TEXAS -- Gov. Greg Abbott announced Thursday he’s modifying his executive orders related to the coronavirus pandemic to eliminate jail time for Texans who violate them.


What You Need To Know

  • Texas Gov. Greg Abbott modifies executive orders related to coronavirus pandemic 

  • Followed outcry over jailing of Dallas salon owner Shelley Luther

  • Texas Supreme Court granted motion to release Luther

  • Texas Lt. Gov. Dan Patrick earlier offered to pay Luther's $7,000 fine


The move was an attempt to release a Dallas salon owner, Shelley Luther, who was sentenced to seven days in jail for defying orders to keep her business closed during the pandemic. The Texas Supreme Court granted a motion to release Luther Thursday morning, while its nine Republicans judges weigh an appeal challenging her incarceration as improper.

Gov. Abbott also said he wants to prevent the jailing of others who have violated similar orders in recent weeks. In a statement he pointed out Laredo residents Ana Isabel Castro-Garcia and Brenda Stephanie Mata, saying they “should not be subject to confinement” for violating orders. Castro-Garcia and Mata were arrested in Laredo for providing nail and eyelash services during the stay-at-home order in April.

“Throwing Texans in jail who have had their businesses shut down through no fault of their own is nonsensical, and I will not allow it to happen,” said Gov. Abbott in a statement.

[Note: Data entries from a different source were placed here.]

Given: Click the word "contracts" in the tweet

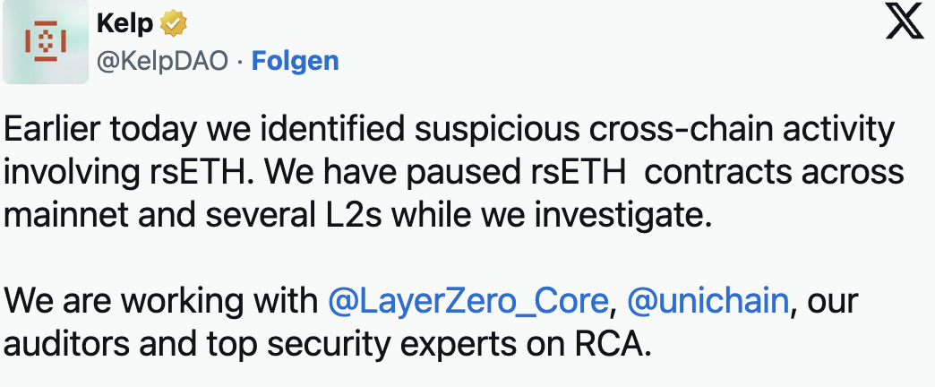Looking at the screenshot, I should pyautogui.click(x=725, y=173).
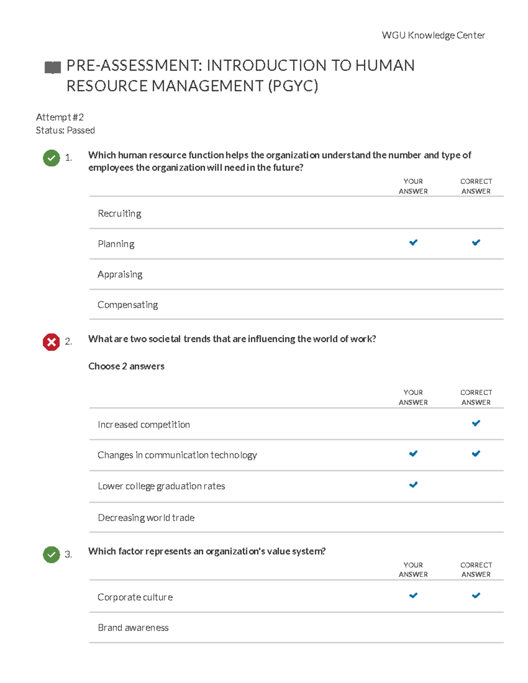Select the green checkmark icon next to question 1
528x683 pixels.
coord(51,158)
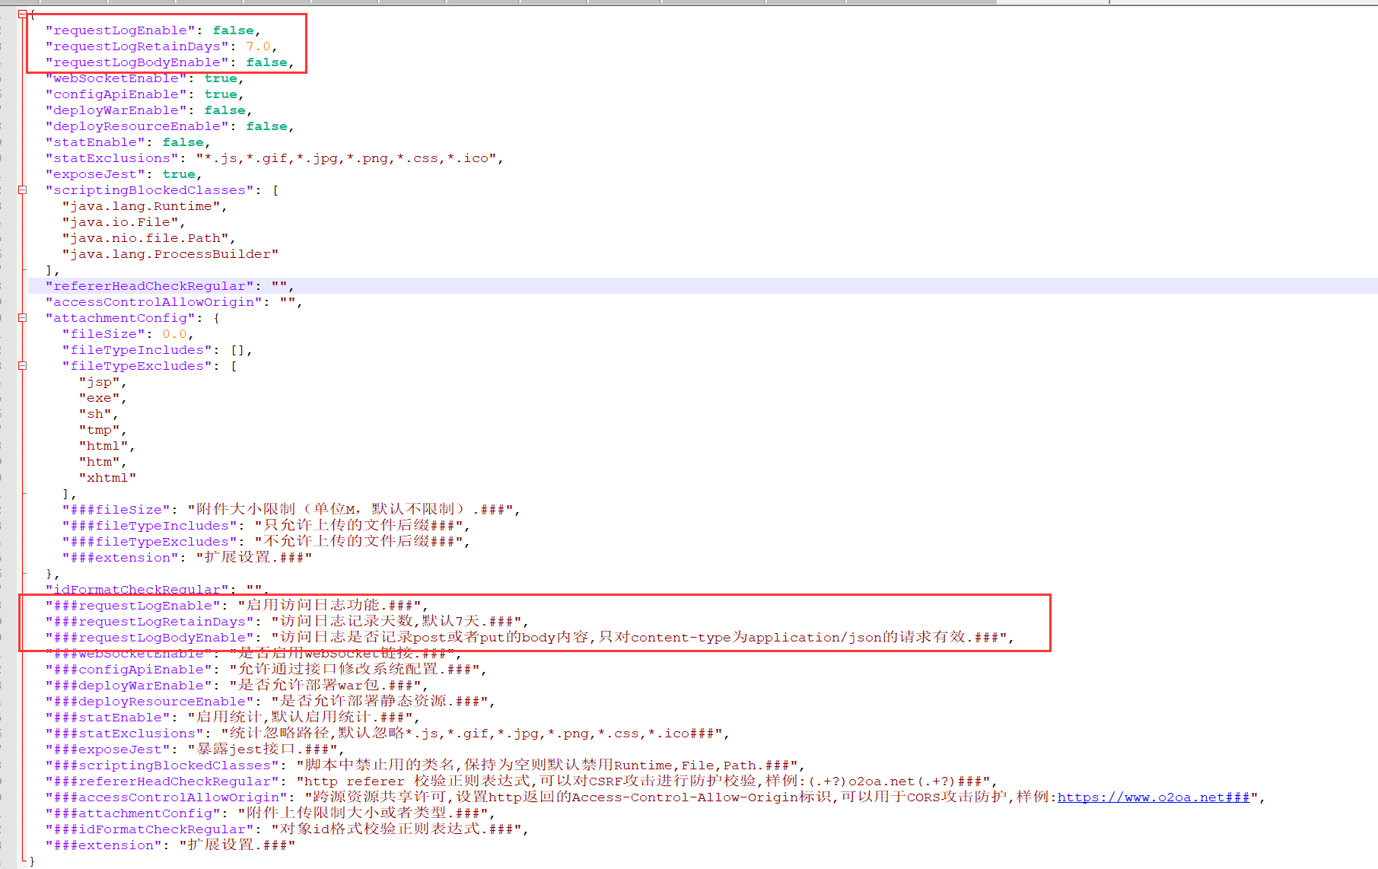Click the false value of requestLogEnable

[233, 30]
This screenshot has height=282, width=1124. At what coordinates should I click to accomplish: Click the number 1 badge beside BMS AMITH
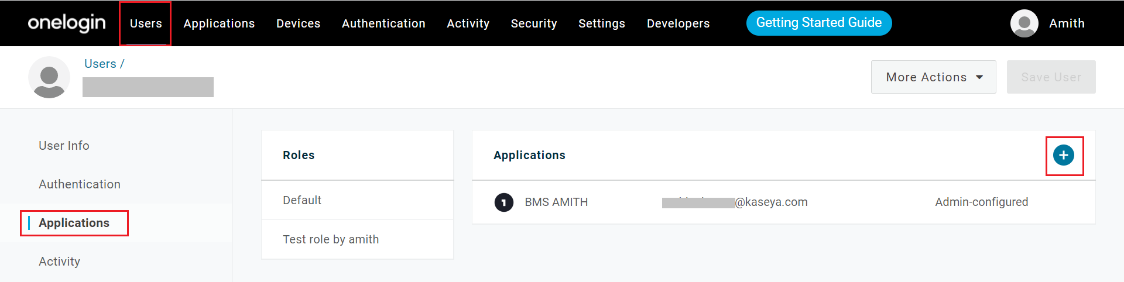[503, 202]
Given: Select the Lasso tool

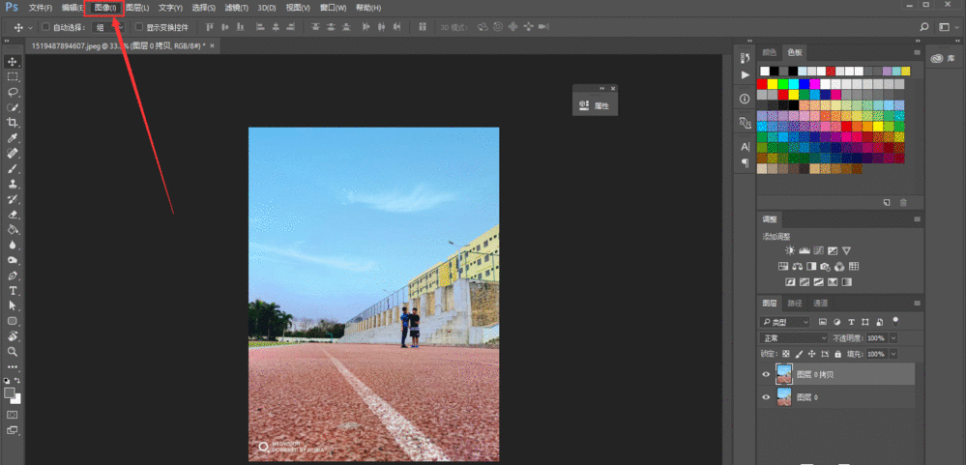Looking at the screenshot, I should pyautogui.click(x=13, y=92).
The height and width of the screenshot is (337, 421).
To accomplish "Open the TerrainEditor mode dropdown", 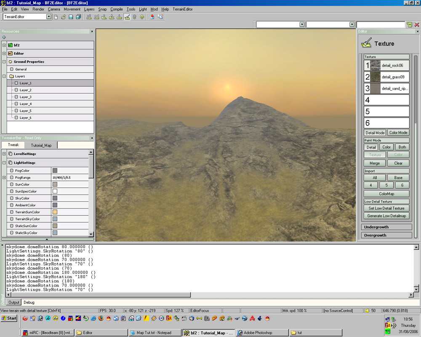I will click(49, 17).
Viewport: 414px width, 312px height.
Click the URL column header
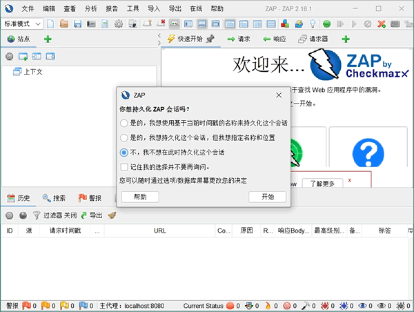159,231
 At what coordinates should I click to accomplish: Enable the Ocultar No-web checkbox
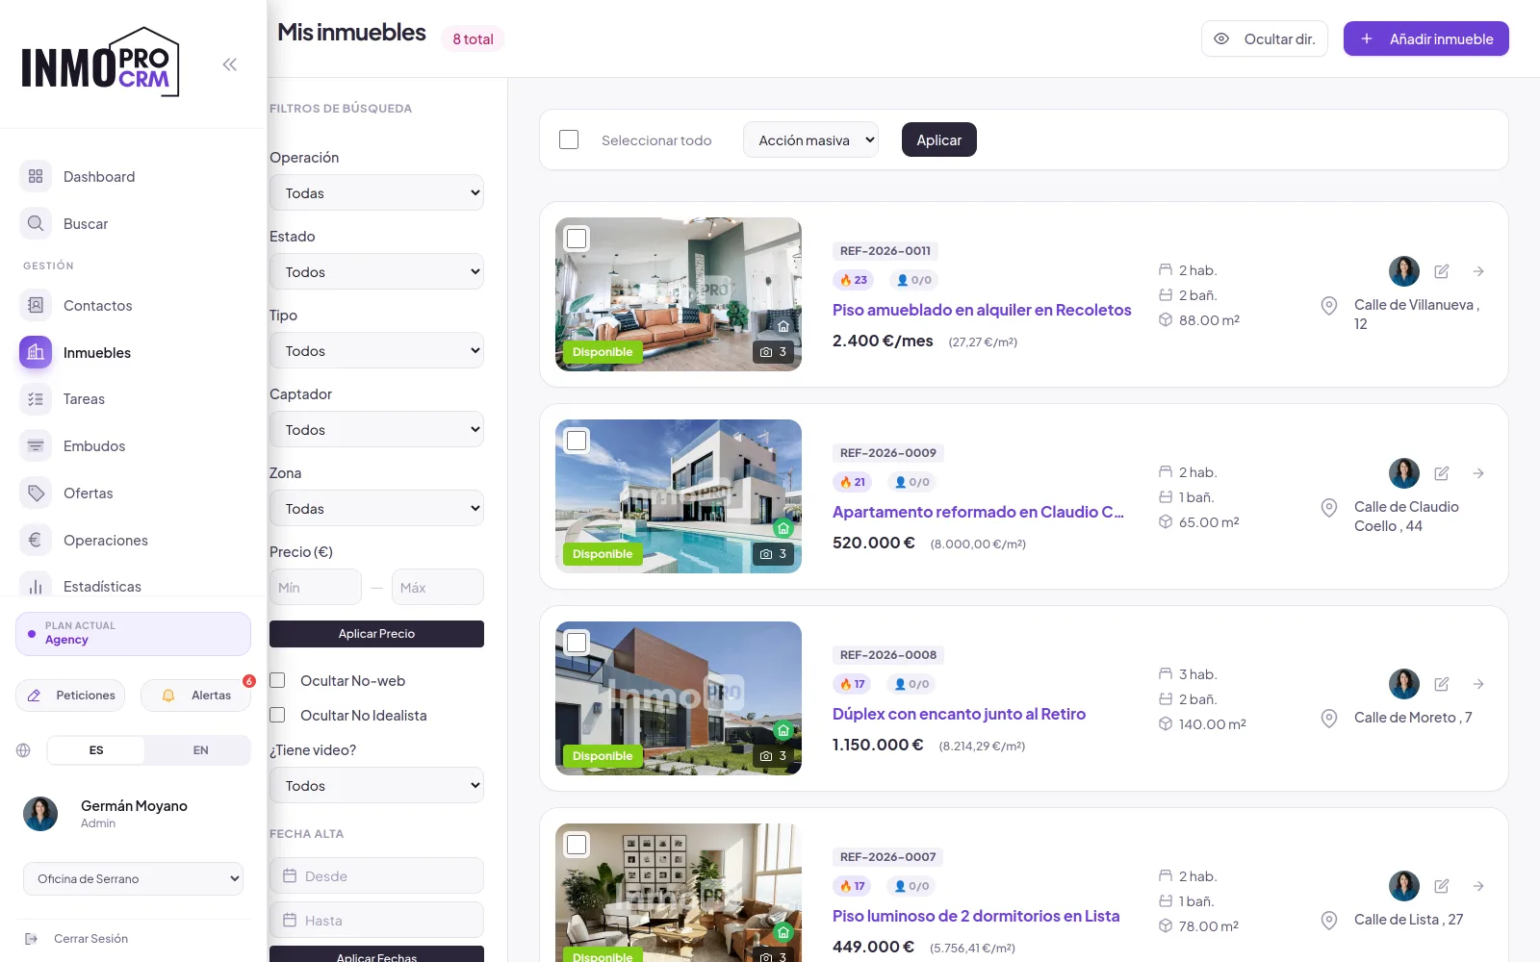(277, 680)
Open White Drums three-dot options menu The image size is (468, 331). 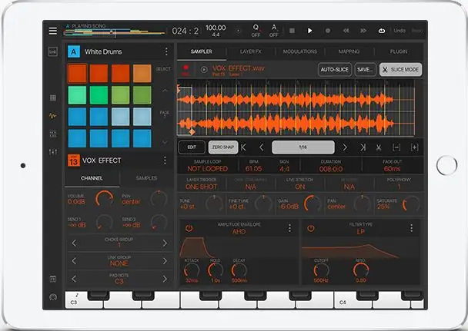point(165,51)
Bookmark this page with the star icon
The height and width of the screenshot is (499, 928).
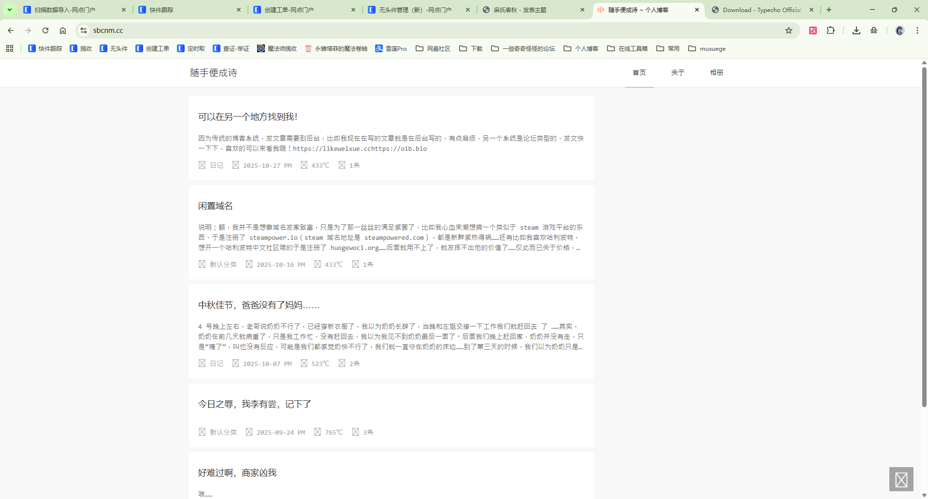pyautogui.click(x=789, y=30)
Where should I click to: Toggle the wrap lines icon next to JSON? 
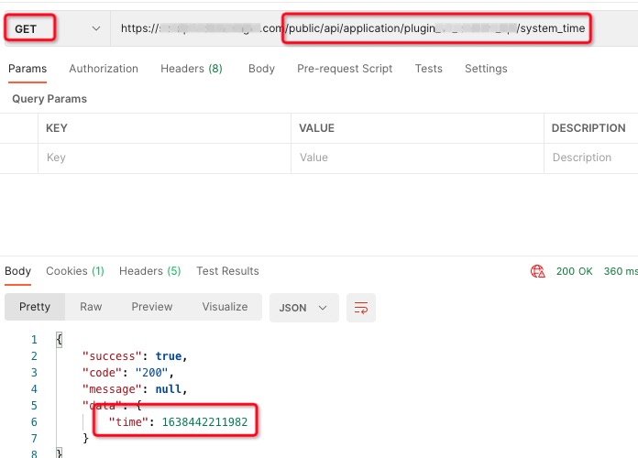pyautogui.click(x=361, y=307)
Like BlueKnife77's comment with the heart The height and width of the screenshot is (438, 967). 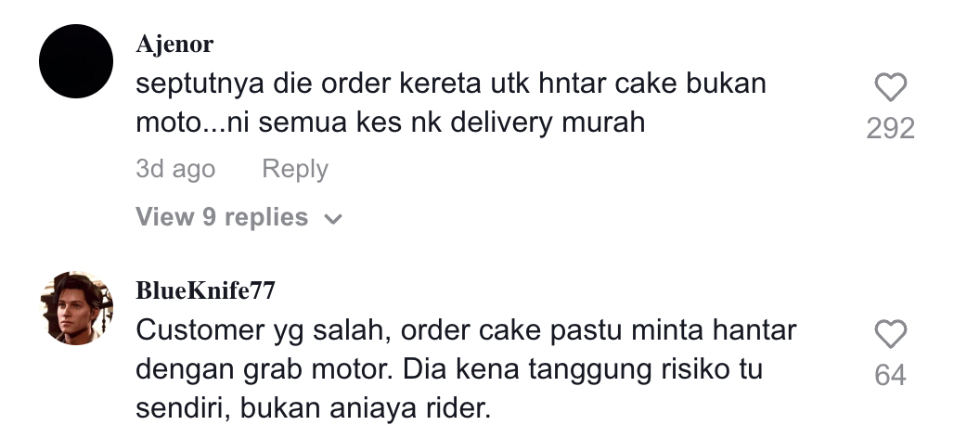(x=891, y=334)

In Luther’s case, she told the judge she had to reopen because she wouldn’t have been able to feed her kids otherwise. But the judge said Luther showed no remorse for her actions.

Texas' top leaders came to her defense Wednesday. Lt. Gov. Dan Patrick even said he'd personally pay Luther's $7,000 fine and would do house arrest if it meant Luther could be released.

Luther was jailed around the same time Gov. Abbott announced salons and barbershops can reopen Friday.